-- EXTRACTED DATA follows --

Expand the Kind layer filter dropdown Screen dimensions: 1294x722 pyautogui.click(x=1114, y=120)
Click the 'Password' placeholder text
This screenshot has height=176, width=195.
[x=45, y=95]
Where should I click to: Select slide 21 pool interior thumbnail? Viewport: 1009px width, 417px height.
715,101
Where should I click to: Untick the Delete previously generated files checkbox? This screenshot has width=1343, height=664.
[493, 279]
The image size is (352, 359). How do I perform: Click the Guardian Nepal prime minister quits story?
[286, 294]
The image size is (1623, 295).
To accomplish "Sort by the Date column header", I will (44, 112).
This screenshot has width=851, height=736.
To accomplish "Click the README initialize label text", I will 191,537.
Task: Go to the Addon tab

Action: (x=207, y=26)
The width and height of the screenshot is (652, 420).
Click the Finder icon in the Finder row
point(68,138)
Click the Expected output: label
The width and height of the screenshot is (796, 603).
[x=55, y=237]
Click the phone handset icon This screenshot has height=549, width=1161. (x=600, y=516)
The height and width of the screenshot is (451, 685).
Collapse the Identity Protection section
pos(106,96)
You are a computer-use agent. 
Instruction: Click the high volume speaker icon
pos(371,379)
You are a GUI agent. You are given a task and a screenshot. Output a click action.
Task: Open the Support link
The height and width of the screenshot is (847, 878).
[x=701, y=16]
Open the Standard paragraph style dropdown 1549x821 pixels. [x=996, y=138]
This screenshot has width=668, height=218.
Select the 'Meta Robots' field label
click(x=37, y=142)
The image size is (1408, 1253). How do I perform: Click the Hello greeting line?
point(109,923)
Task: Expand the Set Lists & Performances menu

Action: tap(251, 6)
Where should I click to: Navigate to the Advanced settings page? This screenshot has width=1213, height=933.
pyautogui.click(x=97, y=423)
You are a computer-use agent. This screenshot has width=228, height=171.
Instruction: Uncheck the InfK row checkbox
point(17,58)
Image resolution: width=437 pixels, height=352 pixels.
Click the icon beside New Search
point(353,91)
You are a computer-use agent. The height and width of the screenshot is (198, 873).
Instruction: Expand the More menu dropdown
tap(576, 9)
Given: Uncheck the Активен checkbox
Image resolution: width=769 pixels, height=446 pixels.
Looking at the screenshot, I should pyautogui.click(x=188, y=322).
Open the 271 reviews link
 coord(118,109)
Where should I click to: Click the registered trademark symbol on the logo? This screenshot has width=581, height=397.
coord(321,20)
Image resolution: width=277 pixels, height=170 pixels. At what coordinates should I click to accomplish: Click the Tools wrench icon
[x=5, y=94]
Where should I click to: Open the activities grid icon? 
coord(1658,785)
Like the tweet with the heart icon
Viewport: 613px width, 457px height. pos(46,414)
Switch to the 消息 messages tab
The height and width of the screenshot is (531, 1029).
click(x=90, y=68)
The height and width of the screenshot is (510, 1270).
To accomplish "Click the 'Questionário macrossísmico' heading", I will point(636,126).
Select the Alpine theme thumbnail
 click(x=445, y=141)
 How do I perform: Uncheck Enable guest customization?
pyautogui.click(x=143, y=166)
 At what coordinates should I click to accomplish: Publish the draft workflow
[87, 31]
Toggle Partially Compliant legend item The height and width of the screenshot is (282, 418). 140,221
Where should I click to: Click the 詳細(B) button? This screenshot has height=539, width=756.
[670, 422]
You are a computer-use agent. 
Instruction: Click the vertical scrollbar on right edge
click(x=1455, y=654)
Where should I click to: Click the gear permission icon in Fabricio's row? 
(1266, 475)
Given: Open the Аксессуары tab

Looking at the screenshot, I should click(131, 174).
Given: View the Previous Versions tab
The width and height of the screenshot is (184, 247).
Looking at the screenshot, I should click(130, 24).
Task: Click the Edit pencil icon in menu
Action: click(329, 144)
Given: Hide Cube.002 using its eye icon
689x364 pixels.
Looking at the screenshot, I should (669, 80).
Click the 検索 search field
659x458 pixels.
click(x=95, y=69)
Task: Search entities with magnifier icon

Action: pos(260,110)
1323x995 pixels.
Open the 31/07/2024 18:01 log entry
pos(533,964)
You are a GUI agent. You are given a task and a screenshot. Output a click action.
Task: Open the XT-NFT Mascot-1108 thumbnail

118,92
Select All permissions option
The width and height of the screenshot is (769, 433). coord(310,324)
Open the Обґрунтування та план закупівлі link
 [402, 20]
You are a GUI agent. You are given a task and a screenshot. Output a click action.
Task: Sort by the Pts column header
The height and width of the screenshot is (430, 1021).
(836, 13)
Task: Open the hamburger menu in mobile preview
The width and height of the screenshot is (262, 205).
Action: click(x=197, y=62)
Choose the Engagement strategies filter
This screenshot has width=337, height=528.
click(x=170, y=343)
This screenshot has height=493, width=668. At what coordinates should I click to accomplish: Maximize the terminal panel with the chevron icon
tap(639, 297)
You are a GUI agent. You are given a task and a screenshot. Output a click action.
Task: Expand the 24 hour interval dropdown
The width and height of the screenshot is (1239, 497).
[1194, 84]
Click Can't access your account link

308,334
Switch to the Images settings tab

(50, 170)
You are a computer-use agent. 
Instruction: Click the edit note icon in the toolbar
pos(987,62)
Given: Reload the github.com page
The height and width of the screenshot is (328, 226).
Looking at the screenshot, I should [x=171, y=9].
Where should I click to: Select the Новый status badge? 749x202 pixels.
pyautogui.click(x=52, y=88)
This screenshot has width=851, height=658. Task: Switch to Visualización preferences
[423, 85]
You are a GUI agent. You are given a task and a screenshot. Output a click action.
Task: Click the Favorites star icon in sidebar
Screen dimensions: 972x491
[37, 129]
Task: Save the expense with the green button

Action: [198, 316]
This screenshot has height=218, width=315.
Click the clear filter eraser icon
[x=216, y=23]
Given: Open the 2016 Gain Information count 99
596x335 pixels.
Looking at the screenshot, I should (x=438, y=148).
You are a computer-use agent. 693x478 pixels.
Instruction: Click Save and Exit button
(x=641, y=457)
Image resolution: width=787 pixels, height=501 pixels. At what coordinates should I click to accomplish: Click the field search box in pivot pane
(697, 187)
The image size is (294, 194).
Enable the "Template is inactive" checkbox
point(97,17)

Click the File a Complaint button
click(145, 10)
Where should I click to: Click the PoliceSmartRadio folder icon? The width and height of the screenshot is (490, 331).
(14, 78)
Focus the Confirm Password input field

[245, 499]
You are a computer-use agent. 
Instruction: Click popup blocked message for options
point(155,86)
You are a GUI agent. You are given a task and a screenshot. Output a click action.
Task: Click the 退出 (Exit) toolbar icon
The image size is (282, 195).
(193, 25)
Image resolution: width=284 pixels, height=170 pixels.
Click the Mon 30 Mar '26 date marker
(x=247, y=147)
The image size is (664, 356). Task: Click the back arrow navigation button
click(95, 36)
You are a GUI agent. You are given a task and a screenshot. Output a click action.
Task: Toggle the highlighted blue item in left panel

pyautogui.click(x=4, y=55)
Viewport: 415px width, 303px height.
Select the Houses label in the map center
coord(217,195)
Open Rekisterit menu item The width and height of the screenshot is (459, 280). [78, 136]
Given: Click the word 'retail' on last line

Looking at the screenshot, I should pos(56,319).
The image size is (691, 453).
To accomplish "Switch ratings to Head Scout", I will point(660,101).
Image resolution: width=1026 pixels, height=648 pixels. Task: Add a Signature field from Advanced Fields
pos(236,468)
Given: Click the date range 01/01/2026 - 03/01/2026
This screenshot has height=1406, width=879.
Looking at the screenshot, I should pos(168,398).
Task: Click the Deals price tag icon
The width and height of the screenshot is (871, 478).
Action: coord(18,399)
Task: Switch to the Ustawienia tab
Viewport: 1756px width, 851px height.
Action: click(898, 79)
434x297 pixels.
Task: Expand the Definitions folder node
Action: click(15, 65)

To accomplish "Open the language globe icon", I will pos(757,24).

-- EXTRACTED DATA concluded --

### PROBLEM STATEMENT
Your answer should be the lines above from the one containing "You are a computer-use agent. 693x478 pixels." through the one containing "The image size is (294, 194).", copied exactly and with both ends kept.

### RESPONSE AREA
You are a computer-use agent. 693x478 pixels.
Instruction: Click Save and Exit button
(x=641, y=457)
Image resolution: width=787 pixels, height=501 pixels. At what coordinates should I click to accomplish: Click the field search box in pivot pane
(697, 187)
The image size is (294, 194).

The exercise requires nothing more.